===== Materiał do zadania

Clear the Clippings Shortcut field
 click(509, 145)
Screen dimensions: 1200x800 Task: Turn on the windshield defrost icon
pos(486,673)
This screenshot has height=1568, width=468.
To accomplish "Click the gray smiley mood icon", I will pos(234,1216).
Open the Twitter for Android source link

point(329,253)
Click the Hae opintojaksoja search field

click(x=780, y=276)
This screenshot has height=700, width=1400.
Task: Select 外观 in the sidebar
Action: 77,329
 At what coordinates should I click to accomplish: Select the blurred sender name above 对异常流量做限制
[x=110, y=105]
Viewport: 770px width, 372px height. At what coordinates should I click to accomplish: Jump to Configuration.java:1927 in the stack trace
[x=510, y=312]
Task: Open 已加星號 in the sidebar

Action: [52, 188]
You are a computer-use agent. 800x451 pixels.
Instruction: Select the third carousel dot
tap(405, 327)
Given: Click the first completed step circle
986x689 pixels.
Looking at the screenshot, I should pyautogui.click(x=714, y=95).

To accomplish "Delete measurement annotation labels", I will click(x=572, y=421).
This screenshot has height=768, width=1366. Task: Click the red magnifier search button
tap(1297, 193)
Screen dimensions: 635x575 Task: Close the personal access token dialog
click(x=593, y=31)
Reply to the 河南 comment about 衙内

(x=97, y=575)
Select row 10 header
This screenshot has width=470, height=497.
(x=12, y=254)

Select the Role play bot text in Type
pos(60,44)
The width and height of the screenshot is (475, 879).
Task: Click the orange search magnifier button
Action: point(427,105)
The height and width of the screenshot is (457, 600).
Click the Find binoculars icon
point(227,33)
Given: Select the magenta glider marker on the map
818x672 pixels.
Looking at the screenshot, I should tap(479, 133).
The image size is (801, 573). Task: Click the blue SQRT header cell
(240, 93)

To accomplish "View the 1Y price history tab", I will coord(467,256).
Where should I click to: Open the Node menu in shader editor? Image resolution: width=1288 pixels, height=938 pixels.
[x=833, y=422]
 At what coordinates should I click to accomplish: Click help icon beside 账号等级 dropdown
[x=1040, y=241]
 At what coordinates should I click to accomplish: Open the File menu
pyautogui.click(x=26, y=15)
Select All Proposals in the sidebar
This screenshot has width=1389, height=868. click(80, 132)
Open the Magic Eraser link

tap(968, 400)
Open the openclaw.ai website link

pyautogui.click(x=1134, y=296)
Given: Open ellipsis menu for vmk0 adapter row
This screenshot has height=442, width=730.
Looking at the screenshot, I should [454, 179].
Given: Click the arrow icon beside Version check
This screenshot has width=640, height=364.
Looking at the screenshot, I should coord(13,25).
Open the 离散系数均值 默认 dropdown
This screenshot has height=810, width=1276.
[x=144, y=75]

==========

→ Co przygotować: Znajdź w pozycjach powyżej każdy wiersz zawierający słowo „button” i przepisz go w całości. Wielkość liter ma znaczenie.

→ Rozwiązanie zadania:
This screenshot has height=768, width=1366. Task: Click the red magnifier search button
Task: Click the orange search magnifier button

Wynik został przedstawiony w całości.